CHALLENGE.
Reproduce the stretch of the South Holland election page from "2023 English local" through "elections across England." word for word.

══ PAGE EXCERPT ══

2023 South Holland District Council election

All 37 seats on South Holland District Council 19 seats needed for a majority
|  | First party | Second party | Third party |
|  | Blank | Blank | Blank |
| Leader | Gary Porter (defeated) | Rob Gibson |  |
| Party | Conservative | SH Independents | Independent |
| Seats before | 23 | 7 | 7 |
| Seats after | 19 | 15 | 3 |
- Results by ward
| Leader before election Gary Porter Conservative | Leader after election Nick Worth Conservative |

= 2023 South Holland District Council election =

2023 English local election

The 2023 South Holland District Council election took place on 4 May 2023, to elect all 37 members of South Holland District Council in Lincolnshire, England. This was on the same day as other local elections across England.

═══
══ GIVEN DATA ══

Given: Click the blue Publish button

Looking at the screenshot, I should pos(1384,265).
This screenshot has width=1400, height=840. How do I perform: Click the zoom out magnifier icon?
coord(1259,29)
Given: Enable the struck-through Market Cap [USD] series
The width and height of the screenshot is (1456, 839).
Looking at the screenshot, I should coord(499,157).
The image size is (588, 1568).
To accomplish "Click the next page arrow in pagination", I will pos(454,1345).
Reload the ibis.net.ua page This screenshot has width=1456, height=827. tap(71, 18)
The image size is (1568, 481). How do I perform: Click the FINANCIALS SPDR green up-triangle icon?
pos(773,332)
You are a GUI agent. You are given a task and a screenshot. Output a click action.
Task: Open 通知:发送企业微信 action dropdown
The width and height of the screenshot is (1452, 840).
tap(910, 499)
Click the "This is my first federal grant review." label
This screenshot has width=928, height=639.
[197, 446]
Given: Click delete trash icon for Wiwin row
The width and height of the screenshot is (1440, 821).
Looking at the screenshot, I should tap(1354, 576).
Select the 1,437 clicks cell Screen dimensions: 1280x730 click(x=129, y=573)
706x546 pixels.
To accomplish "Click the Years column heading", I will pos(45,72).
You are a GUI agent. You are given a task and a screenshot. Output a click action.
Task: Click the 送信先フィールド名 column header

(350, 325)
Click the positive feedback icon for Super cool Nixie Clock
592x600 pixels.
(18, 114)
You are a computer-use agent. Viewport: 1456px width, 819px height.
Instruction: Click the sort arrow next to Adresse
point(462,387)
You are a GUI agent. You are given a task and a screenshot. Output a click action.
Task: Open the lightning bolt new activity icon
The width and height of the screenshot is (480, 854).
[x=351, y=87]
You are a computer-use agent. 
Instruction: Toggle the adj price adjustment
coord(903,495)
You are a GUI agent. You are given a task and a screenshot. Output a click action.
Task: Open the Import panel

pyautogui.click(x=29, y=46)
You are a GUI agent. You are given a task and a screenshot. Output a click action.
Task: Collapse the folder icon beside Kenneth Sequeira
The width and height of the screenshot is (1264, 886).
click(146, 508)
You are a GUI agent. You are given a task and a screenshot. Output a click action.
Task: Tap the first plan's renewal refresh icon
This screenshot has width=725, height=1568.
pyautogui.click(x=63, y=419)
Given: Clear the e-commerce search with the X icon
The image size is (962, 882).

═══

OUTPUT.
2023 English local election

The 2023 South Holland District Council election took place on 4 May 2023, to elect all 37 members of South Holland District Council in Lincolnshire, England. This was on the same day as other local elections across England.